## Required work
Go through the entries below and copy every line that holds the word "agent".

───── Data ─────

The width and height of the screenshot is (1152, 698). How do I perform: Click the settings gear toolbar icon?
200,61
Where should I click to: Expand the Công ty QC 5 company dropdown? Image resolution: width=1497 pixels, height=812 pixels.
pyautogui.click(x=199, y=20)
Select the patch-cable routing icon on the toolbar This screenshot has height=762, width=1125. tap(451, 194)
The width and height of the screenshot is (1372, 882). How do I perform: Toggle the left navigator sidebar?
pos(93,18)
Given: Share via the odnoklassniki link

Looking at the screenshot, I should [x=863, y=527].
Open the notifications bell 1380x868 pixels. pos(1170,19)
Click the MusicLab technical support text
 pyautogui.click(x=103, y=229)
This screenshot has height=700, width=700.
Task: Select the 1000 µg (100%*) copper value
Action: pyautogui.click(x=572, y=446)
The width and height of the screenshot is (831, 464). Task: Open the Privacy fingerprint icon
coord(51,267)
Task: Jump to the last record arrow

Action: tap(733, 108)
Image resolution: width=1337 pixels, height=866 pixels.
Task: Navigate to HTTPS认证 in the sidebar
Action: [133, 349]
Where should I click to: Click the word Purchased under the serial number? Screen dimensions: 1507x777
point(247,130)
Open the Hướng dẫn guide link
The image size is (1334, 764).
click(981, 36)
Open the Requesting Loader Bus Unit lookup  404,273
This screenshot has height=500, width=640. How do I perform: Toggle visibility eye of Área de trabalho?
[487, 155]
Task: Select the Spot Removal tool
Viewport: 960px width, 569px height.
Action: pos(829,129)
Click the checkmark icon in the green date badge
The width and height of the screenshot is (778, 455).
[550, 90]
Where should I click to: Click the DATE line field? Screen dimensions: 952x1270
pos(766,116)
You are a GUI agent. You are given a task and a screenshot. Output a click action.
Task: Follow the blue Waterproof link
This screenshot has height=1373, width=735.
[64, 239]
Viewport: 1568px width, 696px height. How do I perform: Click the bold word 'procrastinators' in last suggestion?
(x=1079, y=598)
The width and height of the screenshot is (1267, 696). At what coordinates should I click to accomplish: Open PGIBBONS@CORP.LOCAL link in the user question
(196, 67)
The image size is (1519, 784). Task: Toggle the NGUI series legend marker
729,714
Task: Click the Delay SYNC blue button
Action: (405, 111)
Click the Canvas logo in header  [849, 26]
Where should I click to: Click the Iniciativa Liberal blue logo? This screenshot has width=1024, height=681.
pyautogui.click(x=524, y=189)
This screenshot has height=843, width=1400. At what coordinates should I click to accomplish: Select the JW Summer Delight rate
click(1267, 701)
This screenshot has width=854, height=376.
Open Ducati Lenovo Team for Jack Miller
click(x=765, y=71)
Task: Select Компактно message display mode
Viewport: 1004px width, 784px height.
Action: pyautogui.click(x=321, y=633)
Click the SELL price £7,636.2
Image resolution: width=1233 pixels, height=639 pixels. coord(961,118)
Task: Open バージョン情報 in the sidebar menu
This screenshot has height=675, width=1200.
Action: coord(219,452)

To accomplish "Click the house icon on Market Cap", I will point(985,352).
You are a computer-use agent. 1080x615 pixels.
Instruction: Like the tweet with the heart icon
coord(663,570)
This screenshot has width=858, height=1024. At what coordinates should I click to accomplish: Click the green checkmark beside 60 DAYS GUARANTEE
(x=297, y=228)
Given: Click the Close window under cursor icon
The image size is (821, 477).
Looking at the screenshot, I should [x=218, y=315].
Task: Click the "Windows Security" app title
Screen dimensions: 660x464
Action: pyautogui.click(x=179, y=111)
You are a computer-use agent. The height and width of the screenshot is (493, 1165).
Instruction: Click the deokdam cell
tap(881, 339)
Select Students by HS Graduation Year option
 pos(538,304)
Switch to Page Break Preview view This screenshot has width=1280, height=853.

─────

## Response below
You are a GUI agent. You are given a task and a screenshot. Output a click action.
You are a computer-use agent. 1080x615 pixels.
You are a computer-use agent. The height and width of the screenshot is (493, 1165).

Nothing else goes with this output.